Pandemie Ärztekammer kritisiert Corona-Datenblindflug in Deutschland

Berlin · Die bisherige Corona-Datenbasis liefere „keine gute Grundlage für rationale Entscheidungen“, kritisiert Ärztepräsident Reinhardt. Der Expertenrat erwartet im Herbst erneut eine erhebliche Belastung für das Gesundheitssystem.

Ärzte und Experten mahnen im Kampf gegen Corona eine bessere Datenbasis an.

Im Kampf gegen die Corona-Pandemie braucht Deutschland aus Sicht der Bundesärztekammer dringend eine bessere Datenbasis.

„Wir haben in den letzten zweieinhalb Jahren einen wahren Datenblindflug erlebt, der keine gute Grundlage für rationale Entscheidungen war“, sagte Ärztepräsident Klaus Reinhardt der Funke-Mediengruppe.

Nur wenn Klarheit über das tatsächliche Infektionsgeschehen herrsche, könne die Belegung der Krankenhaus- und Intensivbetten realistisch prognostiziert werden. Die Bundesregierung sollte sich daher den Rat ihrer Experten zu eigen machen und endlich systematisch Daten zu Infektionsdynamik, Krankheitsschwere und zur Belastung des Gesundheitswesens erheben und auswerten.

Expertenrat erwartet Belastung des Gesundheitssystems

Ähnlich wie Reinhardt äußerte sich auch der Vorstandsvorsitzende der Deutschen Krankenhausgesellschaft (DKG), Gerald Gaß. Die Politik rief er in der „Rheinischen Post“ auf, die Frage zu klären, „wer die Kosten für die notwendigen IT-Investitionen übernimmt“.
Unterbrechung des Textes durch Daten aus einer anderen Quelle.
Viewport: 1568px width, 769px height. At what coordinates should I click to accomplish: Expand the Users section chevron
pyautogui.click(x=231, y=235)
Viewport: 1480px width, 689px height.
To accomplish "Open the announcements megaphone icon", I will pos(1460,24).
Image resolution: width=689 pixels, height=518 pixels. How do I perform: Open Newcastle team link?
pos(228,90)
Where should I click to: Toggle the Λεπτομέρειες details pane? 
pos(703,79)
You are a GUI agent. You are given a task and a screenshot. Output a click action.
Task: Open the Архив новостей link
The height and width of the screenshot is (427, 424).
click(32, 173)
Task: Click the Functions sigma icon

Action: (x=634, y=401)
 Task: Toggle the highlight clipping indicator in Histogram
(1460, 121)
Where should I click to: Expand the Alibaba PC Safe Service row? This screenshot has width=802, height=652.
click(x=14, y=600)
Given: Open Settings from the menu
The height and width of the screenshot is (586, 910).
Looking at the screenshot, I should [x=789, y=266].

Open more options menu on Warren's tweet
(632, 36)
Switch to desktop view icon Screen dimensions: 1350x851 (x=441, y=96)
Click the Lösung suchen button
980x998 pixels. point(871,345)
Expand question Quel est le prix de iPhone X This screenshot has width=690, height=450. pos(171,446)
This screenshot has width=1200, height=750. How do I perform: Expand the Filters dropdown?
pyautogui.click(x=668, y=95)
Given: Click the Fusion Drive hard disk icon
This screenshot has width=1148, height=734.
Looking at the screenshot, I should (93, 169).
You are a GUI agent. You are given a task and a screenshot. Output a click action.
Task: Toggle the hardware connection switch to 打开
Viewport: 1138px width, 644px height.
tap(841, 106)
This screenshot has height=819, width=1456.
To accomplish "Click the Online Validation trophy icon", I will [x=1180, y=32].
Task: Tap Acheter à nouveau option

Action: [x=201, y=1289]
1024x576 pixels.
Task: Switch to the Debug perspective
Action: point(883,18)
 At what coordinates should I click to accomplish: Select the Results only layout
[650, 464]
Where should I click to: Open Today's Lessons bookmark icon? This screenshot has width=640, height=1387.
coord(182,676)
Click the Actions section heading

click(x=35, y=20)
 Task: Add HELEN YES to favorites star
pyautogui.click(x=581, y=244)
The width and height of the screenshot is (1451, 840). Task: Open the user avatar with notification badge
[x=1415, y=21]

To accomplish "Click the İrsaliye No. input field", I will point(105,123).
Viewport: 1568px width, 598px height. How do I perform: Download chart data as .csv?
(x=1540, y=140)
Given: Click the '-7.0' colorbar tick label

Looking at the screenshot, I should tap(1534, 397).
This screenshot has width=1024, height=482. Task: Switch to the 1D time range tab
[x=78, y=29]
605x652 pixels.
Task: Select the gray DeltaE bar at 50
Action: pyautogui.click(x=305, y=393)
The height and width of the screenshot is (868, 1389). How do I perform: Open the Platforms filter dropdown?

Der Expertenrat erwartet im Herbst und Winter erneut eine erhebliche Belastung des Gesundheitssystems. Er empfiehlt eine Rechtsbasis für schnelle Reaktionen auf möglicherweise steigende Infektionszahlen im Herbst und Winter und dringt auf langfristige Verbesserungen - etwa bei Datenanalyse und Prognose.

Der Rat fordert zudem Einheitlichkeit - nämlich eine zentrale Koordination der Pandemiemaßnahmen zwischen Bund und Ländern und eine bundesweit möglichst einheitliche und schnelle Kommunikation aller bestehenden Regelungen und Empfehlungen.

Streeck: „Können uns auf alles vorbereiten“

Der Bonner Virologe Hendrik Streeck hofft auf Entscheidungen der Politik, die den Vorschlägen des Expertenrats entsprechen. Das sagte Streeck in der ARD-Sendung „maischberger“. Unabhängig davon, ob es eine Sommer-Coronawelle gebe oder nicht, müssten ohnehin Vorbereitungen für den Herbst getroffen werden. Die Politik habe viele schützende Instrumente wie Impfung und Masken an der Hand. „Wir können uns auf alles vorbereiten“, sagte Streeck.

Auf die Frage, wie er zu der Möglichkeit eines neuen Lockdowns stehe, sagte er: „Ich würde keinen Lockdown empfehlen.“ Auch in der Stellungnahme des Expertenrats war davon nicht die Rede. Bundesgesundheitsminister Karl Lauterbach (SPD) hatte zuvor betont, die Stellungnahme werde zur „Basis für den Corona-Herbstplan der Bundesregierung“.